First-hand: the mentor mother keeping babies HIV negative
Margaret Odera as told to Sarah Oughton
20 March 2024
Margaret Odera is a community health worker based in Nairobi, Kenya. Her greatest joy is seeing mothers with HIV deliver healthy babies and ensuring they stay HIV negative
I tell them I have HIV but my husband doesn’t
Often mothers only learn about their HIV status when they are pregnant and come to me for a check-up. As a mentor mother, I advise them that it will be possible to protect their baby from HIV, but it will be important to disclose their status to their spouse.
There is still so much stigma around HIV and many women are very afraid to even discuss it with their spouse. So to get over this issue we encourage women to bring their spouse to the clinic for their next check-up and explain that we won’t reveal their status, but we will talk them through the plan to test them for HIV as a couple.
If they both test positive, we just start from there and discuss with them how they can keep the baby safe and HIV free.
If we find that they are discordant (meaning one person is HIV negative and the other positive) , we do not disclose that the wife had been tested previously. But now everyone will see their status and from there we start encouraging them.
But because it is really difficult for a mother who tests positive when the husband has been found negative, I encourage them by telling them about myself. I tell them I have HIV but my husband doesn’t and that we have healthy children who are HIV negative.
I explain about the treatment, and how by taking these as prescribed the baby will not be affected by HIV. This encourages the parents and I am really happy because right now in Kenya, the rate of HIV transmission from mother to child is below 2%.
Not a blame game
Let me tell you about a mother called Faith, who gave me permission to tell her story. She was 24 years old when she became pregnant and came to me for her check-up. When she tested HIV positive she really cried and said that it is impossible. So we had to do the test again. And again, the lines showed just the way it was. And she really cried. And she just told me she wants to die, she wants to commit suicide because she cannot believe that her husband has infected her with the virus, as she had never had sex with anyone else.

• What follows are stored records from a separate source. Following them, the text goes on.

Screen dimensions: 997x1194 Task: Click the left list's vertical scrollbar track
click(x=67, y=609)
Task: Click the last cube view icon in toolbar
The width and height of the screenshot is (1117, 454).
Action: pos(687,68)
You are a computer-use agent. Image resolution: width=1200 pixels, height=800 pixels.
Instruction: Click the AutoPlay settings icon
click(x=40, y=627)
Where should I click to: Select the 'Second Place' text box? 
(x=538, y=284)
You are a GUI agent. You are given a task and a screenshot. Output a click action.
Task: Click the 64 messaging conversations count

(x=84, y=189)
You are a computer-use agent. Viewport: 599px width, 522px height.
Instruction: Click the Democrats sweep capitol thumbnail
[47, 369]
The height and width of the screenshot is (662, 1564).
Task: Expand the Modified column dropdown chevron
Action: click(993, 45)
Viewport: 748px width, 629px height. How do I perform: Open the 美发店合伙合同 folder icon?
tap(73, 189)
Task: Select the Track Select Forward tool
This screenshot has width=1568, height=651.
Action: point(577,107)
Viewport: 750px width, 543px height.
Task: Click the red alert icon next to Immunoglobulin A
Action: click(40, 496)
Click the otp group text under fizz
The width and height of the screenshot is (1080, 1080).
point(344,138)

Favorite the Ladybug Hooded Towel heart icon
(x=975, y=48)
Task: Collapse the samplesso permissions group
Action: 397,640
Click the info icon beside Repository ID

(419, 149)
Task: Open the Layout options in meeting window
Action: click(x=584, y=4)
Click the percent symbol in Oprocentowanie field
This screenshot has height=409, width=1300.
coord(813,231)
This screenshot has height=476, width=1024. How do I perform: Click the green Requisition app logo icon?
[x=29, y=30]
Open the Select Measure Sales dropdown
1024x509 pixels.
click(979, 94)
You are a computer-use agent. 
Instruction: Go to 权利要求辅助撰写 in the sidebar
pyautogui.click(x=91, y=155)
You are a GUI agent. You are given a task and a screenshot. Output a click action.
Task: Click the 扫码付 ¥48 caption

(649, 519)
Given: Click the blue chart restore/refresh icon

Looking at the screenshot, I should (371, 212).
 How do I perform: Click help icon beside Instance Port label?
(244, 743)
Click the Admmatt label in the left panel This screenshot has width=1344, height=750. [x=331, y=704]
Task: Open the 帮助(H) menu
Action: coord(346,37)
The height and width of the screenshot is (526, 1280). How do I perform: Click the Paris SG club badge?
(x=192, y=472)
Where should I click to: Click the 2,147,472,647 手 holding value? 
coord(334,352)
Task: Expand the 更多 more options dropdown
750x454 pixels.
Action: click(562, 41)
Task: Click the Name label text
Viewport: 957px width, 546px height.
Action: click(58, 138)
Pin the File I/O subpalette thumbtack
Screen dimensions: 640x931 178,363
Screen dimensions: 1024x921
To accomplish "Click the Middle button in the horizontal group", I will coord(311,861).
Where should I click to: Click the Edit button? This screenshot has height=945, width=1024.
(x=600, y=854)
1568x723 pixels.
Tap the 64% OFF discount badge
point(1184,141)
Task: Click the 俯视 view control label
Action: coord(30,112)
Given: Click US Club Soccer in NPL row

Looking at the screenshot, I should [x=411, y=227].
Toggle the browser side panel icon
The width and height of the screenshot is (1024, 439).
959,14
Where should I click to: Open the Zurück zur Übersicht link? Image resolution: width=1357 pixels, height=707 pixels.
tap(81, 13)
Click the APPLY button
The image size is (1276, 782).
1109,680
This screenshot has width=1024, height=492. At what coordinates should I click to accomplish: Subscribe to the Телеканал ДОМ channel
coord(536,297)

So I took her to a private room where she really cried. I could easily put myself in her shoes because I also got HIV with my first sexual partner. I told her, you know, you're not alone. I am also a mother and I am HIV positive and I've lived for more than ten years with the virus. And she told me, ‘You are lying. You have been paid to tell us this’.
So I tested myself so that she may see. When she saw it was true, she asked me, ‘How is this? You still look very healthy.’ I told her that all my children are healthy too.
The next day she brought her husband to the clinic. She was still furious. And when I tested them, they were both HIV positive and I had to calm them down and tell her it is not a blame game. It will not change anything.
The husband said he never knew that he had the virus, so we started from there. I said let it be bygones and let's support each other. When the baby was born, it was a baby girl.
After six weeks, the baby tested negative. After six months, negative. After 18 months, negative. That was the most joyous experience for this mother. She was so happy and a few years later she got pregnant again. She gave birth to a baby boy. Now she has two bouncing babies. Right now they are both in school and they are doing very well.
We want all our children to be free from HIV
Since then, Faith became a mentor mother herself and because she is young, she can connect with other young mothers. She is now a very renowned mentor mother. She’s really proud to stand before people and tell her story. She was so suicidal when she first found out, and now I look at the way she springs up to talk. She's thriving as a community health worker who is really doing good. I feel so proud of her.
As a mentor mother, we still have a lot of discrimination and stigma in Kenya, as in when somebody sees that I am disclosing my status, they might distance themself from me, even up to this moment.
But the advice I give mothers is that at the end of the day we want all our children to be free from HIV, so I tell the mothers to disclose no matter what the circumstances.
So in the process, as I support them, the mothers get encouraged, and that is really encouraging for me as a mother. I feel the same thing I felt when my babies were negative. Now when an exposed baby tests HIV negative it is really encouraging for me, and for that mother, there is really a celebration. Some of them even throw a party.